The eye of Victor Brauner

In the night of August 27, 1938, a Montparnasse bacchanal in the company of, among others, Oscar Dominguez will end in a skirmish, with Victor Brauner losing his left eye. This dramatic event is a revelation for the artist despite the mutilation. He is convinced being in the possession of extraordinary powers which enable him to reveal cosmic signs. An esoteric aura envelops Brauner’s surreal oeuvre.
Brauner's love for the occult and mystical is inherently entangled with his Romanian roots. Born in a small village, he participated during his childhood in his father’s spiritual séances.

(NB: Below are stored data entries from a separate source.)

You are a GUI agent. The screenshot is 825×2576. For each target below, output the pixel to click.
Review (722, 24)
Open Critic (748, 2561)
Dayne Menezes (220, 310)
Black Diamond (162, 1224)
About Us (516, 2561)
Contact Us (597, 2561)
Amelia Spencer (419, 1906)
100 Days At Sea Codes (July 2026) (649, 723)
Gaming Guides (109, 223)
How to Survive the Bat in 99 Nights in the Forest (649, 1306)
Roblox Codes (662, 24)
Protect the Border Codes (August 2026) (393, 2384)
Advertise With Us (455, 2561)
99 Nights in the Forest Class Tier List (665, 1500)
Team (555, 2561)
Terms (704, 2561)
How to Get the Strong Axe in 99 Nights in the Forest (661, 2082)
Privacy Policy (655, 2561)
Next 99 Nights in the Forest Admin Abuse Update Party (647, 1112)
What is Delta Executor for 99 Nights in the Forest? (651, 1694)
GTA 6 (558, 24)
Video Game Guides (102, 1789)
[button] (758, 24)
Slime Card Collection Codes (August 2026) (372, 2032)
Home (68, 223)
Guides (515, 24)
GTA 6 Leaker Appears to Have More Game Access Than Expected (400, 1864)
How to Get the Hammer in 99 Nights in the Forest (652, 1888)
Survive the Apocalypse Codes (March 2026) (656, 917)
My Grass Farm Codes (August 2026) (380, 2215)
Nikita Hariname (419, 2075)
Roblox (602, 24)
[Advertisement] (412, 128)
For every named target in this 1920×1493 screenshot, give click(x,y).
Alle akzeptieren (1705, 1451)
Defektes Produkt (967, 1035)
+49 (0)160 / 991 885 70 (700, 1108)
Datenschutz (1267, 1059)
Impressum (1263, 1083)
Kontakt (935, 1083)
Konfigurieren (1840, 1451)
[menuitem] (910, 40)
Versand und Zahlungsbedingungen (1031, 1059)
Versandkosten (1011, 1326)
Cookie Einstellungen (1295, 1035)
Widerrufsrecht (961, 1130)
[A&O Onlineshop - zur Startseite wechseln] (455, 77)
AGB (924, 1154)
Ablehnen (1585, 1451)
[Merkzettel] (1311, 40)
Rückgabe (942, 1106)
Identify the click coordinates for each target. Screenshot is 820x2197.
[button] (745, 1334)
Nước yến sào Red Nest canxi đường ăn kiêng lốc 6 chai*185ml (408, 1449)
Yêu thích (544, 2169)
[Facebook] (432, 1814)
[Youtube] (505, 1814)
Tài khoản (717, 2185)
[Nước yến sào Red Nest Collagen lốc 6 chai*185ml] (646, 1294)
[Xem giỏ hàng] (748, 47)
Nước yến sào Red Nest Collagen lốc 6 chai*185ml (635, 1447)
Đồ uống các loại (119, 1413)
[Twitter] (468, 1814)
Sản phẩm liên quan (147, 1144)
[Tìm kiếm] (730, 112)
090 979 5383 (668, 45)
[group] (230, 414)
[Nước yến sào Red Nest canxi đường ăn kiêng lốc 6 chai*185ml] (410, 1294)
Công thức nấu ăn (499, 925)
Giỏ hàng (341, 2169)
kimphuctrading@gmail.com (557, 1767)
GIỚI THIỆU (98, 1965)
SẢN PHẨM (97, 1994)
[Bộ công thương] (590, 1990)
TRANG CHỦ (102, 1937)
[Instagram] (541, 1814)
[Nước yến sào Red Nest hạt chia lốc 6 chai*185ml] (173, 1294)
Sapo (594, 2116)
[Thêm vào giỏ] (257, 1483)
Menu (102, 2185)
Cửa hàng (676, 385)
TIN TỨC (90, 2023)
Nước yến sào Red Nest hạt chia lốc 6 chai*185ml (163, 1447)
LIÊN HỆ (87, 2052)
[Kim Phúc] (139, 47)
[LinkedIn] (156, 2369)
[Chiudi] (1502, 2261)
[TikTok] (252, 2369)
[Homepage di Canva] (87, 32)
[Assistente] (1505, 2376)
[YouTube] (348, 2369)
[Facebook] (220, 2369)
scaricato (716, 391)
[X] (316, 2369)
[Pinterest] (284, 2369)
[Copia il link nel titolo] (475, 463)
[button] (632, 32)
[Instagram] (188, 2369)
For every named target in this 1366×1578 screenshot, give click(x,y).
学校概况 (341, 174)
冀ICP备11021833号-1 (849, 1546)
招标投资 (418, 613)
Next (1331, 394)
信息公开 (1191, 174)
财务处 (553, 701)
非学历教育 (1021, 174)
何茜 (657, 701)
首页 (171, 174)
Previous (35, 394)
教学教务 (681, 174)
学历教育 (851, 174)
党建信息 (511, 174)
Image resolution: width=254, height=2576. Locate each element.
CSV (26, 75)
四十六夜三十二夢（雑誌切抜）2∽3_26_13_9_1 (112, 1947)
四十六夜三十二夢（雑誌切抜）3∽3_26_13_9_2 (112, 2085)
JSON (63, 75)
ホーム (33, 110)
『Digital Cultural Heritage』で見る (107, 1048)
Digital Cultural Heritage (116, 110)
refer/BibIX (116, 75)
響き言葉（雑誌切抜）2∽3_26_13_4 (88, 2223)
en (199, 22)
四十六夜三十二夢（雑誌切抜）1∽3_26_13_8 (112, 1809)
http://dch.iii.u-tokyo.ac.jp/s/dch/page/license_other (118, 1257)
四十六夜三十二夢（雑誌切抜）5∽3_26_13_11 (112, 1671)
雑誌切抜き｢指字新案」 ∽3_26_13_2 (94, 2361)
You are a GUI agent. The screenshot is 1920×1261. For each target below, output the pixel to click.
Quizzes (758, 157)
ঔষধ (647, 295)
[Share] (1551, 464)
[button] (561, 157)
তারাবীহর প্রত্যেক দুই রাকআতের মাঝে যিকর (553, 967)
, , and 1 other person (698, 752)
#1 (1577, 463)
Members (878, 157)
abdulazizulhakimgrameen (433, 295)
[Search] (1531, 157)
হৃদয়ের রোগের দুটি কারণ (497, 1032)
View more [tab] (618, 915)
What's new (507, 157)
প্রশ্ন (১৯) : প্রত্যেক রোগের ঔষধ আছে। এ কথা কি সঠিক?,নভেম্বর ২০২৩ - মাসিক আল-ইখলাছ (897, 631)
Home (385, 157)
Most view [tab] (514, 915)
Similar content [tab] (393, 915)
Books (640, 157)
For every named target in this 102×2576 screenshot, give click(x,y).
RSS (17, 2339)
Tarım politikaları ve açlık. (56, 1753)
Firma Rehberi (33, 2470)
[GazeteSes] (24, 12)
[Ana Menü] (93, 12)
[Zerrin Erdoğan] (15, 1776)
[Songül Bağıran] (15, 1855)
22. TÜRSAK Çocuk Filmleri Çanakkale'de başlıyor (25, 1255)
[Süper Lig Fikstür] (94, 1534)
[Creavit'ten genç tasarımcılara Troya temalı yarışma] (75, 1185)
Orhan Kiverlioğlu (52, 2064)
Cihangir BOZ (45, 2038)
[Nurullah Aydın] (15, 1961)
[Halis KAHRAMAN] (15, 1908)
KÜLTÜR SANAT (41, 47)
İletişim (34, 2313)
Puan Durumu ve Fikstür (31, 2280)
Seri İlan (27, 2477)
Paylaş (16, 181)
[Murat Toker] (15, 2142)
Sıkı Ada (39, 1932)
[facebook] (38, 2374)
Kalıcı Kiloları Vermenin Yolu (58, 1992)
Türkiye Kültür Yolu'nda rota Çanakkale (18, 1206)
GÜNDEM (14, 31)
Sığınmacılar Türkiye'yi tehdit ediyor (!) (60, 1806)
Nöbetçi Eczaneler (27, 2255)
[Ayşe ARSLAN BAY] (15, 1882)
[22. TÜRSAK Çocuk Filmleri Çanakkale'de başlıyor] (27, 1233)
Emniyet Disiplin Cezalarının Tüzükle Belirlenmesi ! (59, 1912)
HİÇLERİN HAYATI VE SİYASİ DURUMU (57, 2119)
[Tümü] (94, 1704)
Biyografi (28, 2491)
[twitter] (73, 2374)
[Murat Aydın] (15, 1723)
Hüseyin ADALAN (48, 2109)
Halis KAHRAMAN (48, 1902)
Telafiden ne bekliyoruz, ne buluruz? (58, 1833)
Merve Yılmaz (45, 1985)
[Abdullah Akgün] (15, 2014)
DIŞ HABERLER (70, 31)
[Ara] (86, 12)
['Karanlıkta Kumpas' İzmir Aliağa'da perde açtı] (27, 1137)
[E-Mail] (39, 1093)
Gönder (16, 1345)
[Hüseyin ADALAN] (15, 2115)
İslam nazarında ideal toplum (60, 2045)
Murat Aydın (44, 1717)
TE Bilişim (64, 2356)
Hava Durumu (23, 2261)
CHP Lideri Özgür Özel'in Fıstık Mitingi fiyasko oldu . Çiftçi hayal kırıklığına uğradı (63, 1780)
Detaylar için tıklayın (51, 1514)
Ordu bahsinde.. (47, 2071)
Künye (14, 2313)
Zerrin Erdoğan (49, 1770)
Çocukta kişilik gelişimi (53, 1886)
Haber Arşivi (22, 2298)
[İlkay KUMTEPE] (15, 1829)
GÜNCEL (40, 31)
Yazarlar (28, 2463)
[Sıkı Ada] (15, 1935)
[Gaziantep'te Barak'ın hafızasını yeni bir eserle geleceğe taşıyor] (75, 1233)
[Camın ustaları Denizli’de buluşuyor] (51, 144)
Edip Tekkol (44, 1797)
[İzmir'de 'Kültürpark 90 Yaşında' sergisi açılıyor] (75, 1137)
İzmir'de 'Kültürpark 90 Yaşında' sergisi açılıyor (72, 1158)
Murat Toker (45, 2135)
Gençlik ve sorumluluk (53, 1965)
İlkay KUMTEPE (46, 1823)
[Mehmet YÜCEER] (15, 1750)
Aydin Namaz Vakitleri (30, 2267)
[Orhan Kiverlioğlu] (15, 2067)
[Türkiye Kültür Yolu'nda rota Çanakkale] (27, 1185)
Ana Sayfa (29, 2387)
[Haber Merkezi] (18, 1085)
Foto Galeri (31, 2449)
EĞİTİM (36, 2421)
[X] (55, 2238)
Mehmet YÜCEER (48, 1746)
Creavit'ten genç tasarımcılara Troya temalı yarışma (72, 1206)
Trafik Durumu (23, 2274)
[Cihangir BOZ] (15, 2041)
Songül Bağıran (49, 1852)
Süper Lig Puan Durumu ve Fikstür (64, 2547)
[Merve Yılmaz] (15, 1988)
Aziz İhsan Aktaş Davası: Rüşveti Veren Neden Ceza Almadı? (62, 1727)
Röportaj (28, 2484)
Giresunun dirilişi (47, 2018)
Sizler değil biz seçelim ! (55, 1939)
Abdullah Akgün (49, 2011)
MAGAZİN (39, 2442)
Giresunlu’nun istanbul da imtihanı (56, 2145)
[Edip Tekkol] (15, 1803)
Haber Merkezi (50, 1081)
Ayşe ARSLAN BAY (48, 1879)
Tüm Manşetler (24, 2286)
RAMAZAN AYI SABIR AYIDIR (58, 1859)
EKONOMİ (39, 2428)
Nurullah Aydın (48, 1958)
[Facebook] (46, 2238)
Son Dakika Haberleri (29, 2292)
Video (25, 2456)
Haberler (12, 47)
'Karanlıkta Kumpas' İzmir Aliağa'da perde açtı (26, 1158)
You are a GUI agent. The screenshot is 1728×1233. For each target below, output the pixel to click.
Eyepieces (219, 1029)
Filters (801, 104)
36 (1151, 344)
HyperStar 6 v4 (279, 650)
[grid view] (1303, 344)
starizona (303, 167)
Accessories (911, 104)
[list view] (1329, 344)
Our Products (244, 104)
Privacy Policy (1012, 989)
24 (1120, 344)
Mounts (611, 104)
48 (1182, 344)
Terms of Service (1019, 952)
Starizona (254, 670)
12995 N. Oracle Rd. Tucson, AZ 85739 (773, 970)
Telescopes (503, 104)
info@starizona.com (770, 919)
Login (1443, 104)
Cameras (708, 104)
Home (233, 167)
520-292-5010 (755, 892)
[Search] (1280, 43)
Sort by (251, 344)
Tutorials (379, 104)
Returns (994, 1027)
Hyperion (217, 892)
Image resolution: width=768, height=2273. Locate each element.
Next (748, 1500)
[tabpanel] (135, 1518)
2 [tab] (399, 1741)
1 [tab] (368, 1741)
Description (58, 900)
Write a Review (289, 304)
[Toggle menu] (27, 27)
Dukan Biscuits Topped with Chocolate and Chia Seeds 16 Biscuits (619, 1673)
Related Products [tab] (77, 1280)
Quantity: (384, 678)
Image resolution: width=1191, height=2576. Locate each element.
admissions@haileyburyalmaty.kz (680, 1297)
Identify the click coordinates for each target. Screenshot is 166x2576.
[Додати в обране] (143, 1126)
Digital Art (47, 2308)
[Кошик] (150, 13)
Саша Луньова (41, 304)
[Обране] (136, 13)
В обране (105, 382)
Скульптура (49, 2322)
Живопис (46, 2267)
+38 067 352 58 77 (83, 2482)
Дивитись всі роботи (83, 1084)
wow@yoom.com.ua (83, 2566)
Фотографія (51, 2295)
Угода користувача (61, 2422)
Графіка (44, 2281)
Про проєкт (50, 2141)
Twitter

Folk art, symbols and archetypes from different civilizations, mainly from Egypt and Africa, inspire Brauner. His eclectic visual vocabulary transcends the traditional dichotomy between old and new, West and East, dream and reason, the abstract and the figurative.
"Metamorphism" (1961) reveals a shadowy company of hybrid creatures that float between human, animal and symbol. Figures are reduced to their most essential form, abstract with neutral hues. Two characters, one female and one male, try to reach each other. Their embrace, however, is obstructed by other presences: birds, a mask, a snake. Forms and colors flow into each other. Depicted in profile against an abstract, neutral background, without any illusion of perspective, they wink at Egyptian hieroglyphics. From a transcendent world, these mythical figures keep their eyes focused on reality.